There are two parts to your question: Why have multiple functions at all (instead of replacing function calls with their definition) and why implement those functions with call stacks instead of statically allocating their data somewhere else?

The first reason is recursion. Not just the "oh let's make a new function call for every single item in this list" kind, also the modest kind where you have maybe two calls of a function active at the same time, with many other functions in between them. You need to put local variables on a stack to support this, and you can't inline recursive functions in general.

Then there's a problem for libraries: You don't know which functions will be called from where and how often, so a "library" could never really be compiled, only shipped to all clients in some convenient high-level format that is then be inlined into the application. Aside from other problems with this, you completely lose dynamic linking with all its advantages.

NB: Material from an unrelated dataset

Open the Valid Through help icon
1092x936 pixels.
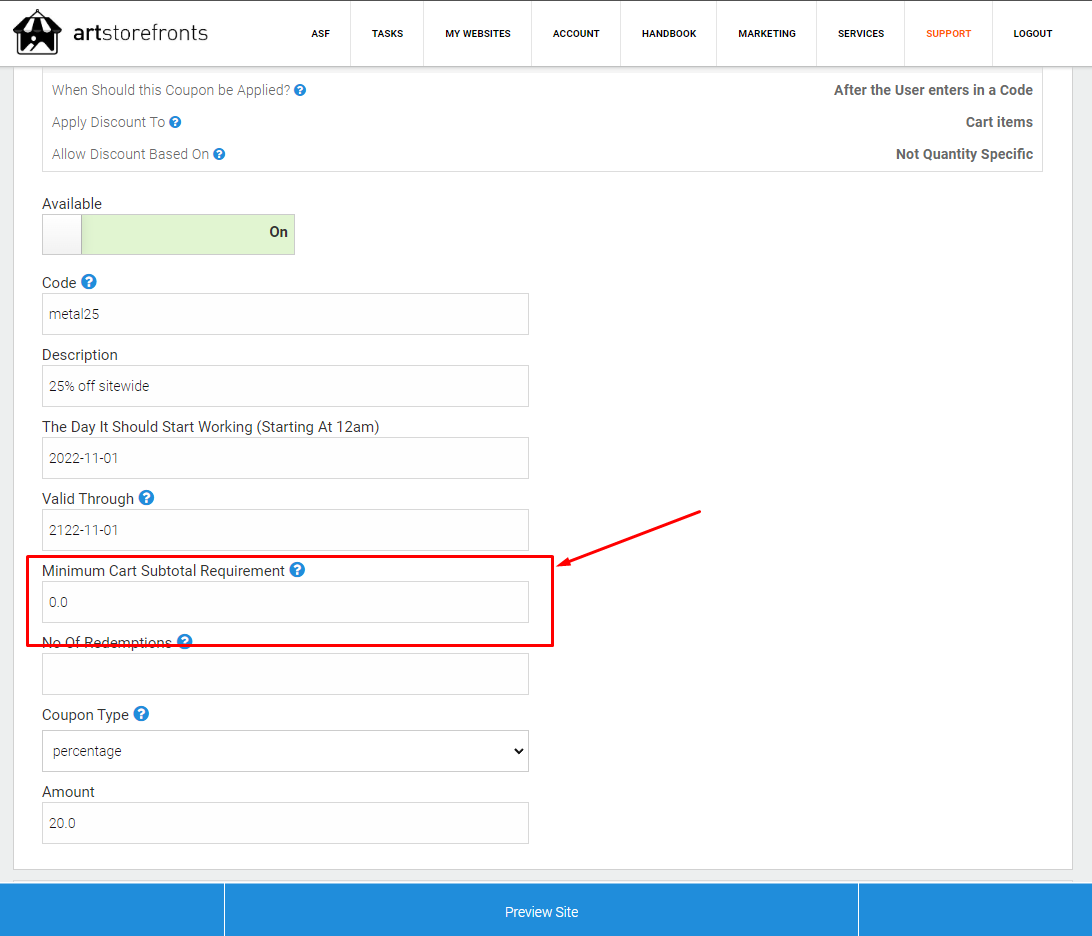[146, 498]

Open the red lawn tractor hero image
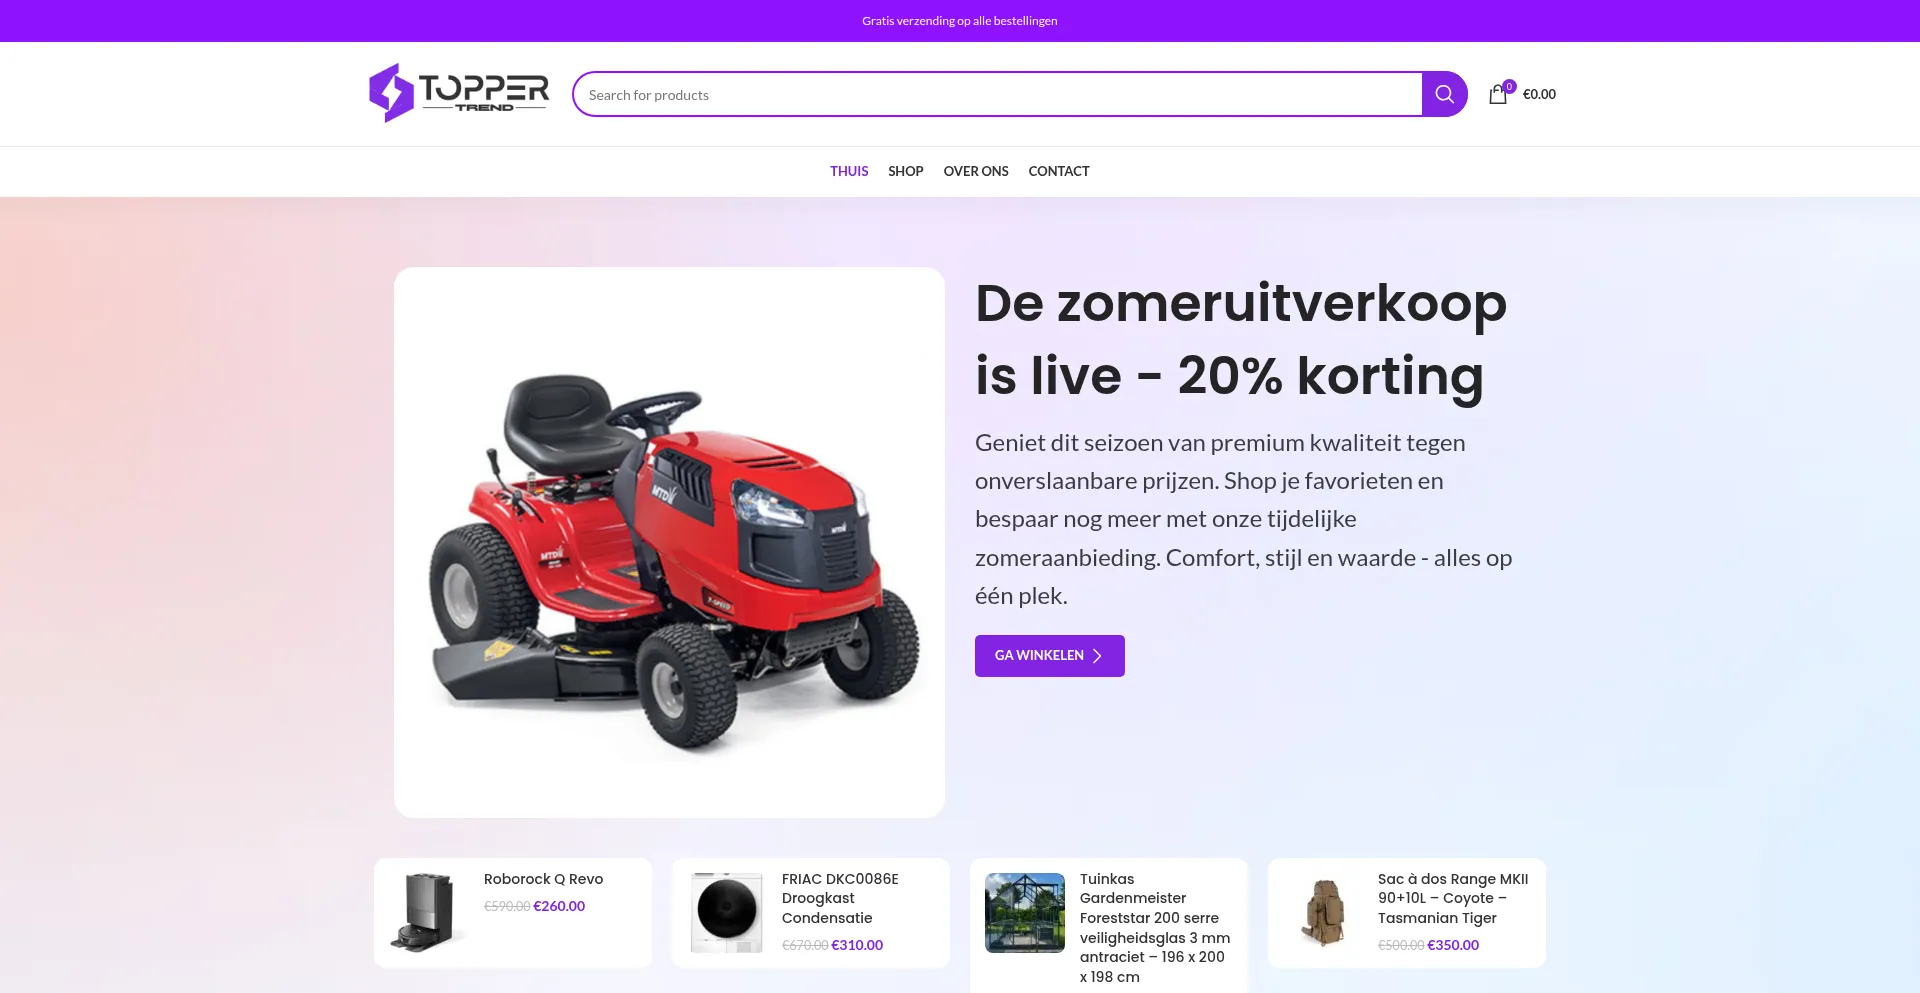[669, 542]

Additionally, there are many reasons to not inline functions even when you could:

  1. It's not necessarily faster. Setting up the stack frame and tearing it down are maybe a dozen single-cycle instructions, for many large or looping functions that's not even 0.1% of their execution time.
  2. It may be slower. Duplication of code has costs, e.g., it will put more pressure in the instruction cache.
  3. Some functions are very large and called from many places, inlining them everywhere increases binary far beyond what's reasonable.
  4. Compilers often have a hard time with very large functions. Everything else being equal, a function of size 2*N takes more than 2*T time where a function of size N takes T time.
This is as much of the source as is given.